Воодушевленно моргая, сестра доложила,
что отряды Изумрудного Города, похоже, были готовы оттеснить выскочек из
Манчкинланда назад к их границам, а может, и еще дальше на восток, прямо в
самый центр их земли. Сестра Аптекарша - вытесненная из страны женщина-Манчик
невысокого типажа - не смогла удержаться и не рявкнуть
в ответ на такую неприкрытую симпатию к Трону. Поэтому Сестра Доктор умолчала о
слухах, что Император собрался использовать неудачу Манчиков как повод для
вторжения и захвата Тихого Озера, чтобы
окончательно лишить отколовшийся Манчкинланд, главный зерновой район Оз, их
собственной воды. Знатоки политики давно предсказывали такой поворот событий:
ополченцы Манчкинланда сами вырыли себе яму, ну и пусть. Оказали Императорской
Оз огромную услугу, поступившись моральным преимуществом и дав тем самым врагу
законное основание для ответного удара. Очень умно с их стороны. Малорослые
идиоты.
- Не забывайте дышать, - напутствовала
Сестра Доктор компаньонок. - Это, в конце концов, и есть секрет жизни.

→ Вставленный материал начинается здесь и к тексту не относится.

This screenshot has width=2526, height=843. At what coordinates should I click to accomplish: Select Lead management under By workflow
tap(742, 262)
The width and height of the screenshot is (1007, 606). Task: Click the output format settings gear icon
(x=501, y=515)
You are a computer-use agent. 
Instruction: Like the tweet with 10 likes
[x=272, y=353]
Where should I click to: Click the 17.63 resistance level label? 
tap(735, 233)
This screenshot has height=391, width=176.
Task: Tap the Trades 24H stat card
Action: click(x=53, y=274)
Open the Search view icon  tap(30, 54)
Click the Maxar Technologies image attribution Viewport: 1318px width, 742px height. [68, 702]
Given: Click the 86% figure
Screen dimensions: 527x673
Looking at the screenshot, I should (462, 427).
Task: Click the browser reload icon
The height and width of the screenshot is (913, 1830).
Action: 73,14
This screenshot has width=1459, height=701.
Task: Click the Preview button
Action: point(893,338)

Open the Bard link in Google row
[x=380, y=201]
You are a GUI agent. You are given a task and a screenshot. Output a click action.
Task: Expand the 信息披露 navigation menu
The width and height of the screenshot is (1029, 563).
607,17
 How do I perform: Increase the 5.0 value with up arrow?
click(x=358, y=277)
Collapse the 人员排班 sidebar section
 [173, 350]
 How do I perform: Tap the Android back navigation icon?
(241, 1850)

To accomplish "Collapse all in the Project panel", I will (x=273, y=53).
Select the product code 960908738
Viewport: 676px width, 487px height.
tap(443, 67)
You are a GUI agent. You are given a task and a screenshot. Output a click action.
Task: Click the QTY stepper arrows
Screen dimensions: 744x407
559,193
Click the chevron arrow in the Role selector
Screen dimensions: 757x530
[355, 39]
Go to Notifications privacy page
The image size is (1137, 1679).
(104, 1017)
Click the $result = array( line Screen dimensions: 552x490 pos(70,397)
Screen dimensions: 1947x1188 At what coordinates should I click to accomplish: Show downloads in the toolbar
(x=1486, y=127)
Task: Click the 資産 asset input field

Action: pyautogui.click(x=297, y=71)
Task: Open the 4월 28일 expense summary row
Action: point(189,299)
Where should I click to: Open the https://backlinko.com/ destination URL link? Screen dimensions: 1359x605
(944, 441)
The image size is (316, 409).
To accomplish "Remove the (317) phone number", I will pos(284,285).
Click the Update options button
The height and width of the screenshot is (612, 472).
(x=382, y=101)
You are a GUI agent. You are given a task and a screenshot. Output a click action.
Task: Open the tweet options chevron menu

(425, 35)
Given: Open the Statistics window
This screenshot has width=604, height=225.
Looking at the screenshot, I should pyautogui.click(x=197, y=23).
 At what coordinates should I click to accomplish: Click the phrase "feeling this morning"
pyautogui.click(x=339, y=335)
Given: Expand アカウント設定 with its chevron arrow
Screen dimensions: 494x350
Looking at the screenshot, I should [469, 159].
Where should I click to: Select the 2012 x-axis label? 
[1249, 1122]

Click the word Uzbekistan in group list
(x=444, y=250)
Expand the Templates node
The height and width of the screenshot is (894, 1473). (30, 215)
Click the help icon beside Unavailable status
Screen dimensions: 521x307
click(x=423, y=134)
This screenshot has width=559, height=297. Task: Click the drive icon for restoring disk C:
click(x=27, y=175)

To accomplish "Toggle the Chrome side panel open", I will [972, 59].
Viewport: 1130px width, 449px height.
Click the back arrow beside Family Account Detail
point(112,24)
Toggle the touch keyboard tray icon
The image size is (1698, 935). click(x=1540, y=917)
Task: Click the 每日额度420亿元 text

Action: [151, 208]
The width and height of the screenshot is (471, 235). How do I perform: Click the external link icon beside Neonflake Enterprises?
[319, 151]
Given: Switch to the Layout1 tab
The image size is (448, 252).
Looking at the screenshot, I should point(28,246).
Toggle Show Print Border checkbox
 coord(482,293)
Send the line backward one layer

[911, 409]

Монахини послушно вздохнули, вроде как с
облегчением, и запели песни благодарности за то, что их пощадили – за тех, кого
пощадили, как они с трудом вспомнили.
Они платили за свой нейтралитет
корзинами яблок, ведрами воды из монастырского колодца. Они кормили офицеров Изумрудного
Города так же хорошо, как три недели
назад кормили коренастых фермеров-солдат Манчкинланда. Они никогда не скупились
накормить голодного, покуда порции опускались в корзине с монастырских стен и
голодные не требовали, чтобы их кормили с ложечки. Всему был предел: свежим
яйцам, бинтам, вздохам, даже состраданию. Если монахини сами пойдут по миру,
кто же сможет предложить миру хотя бы каплю сострадания?
Когда Сестра Доктор и ее нижестоящая сердитая
коллега, Сестра Аптекарша, пошли помочь раненым, они воспользовались задней
дверью и только под покровом темноты.